Aston abandons its traditional key for a high-styled keyless device that the company is calling an ECU, or as CEO Ulrich "Uli" Bez prefers, "an emotional control unit." More than just functional, its electronics are enveloped in chrome and sapphire crystal.
While DBS puts a premium on performance, it also lavishes occupants in opulence, the cabin covered in semi-analyne leather, suede-like alcantara, chromed and carbon fiber trim. (Buyers may opt for traditional wood, as well.)
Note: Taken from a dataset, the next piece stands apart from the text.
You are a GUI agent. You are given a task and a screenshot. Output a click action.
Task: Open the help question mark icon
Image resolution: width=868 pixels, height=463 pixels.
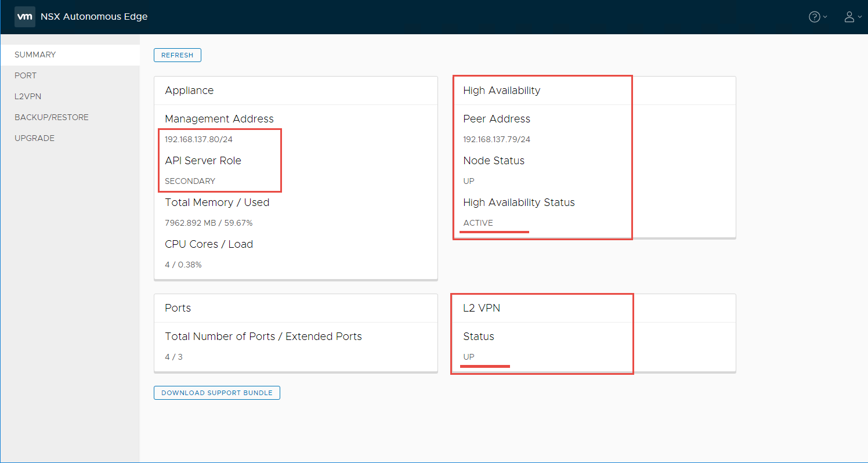[815, 17]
The two-seater gets an entirely new center stack, resolving some nagging complaints about design and ergonomics with the older DB9. Next-generation, hands-free Bluetooth phone technology and a hard-drive-based navigation system are standard features.
The DBS "becomes are new performance standard," said Donnelly, though, "it doesn't replace the Vanquish." While the automaker has said nothing officially about the old flagship, insiders hint that a replacement could appear by 2010.
Though Aston isn't targeting specific competitors, the latest Porsche 911 Turbo and Ferrari's 599 will likely come to mind for potential buyers. Pricing will nudge well into Ferrari territory, likely "around $265,000," according to Donnelly, though final figures won't be confirmed until Aston's press conference at the Frankfurt Motor Show, in September.
The automaker hopes to sell as many as 500 DBS clones annually, though Donnelly stressed that "We'll respond to demand," whatever the numbers. About a third of those are expected to come to the U.S. , where Aston's demand has been steadily growing, in recent years.
The DBS is the first product formally launched under the stewardship of Aston's new owners, a buyout team led by David Richards, CEO of Prodrive and Chairman of Aston Martin Racing, and two Kuwaiti banks. Their Primrose Cove Ltd. holding company paid $931 million for the British brand, though Ford maintains a minority stake in the company, which it saved from bankruptcy two decades ago.
Aston officials insist that there are no major changes in store under Primrose, which is no surprise to industry observers, considering Aston is currently enjoying its biggest success ever, with global sales at record levels and the balance sheet in the black for the first time in its history.
"If things were going wrong, there'd be radical changes," suggested Donnelly. But for now, all appears to be moving in the right direction for Aston.
Of course, the ultra-luxury market is a challenging arena and one where change can occur rapidly and unexpectedly, so new products, such as the DBS, and perhaps a Vanquish replacement, are critical to maintain momentum.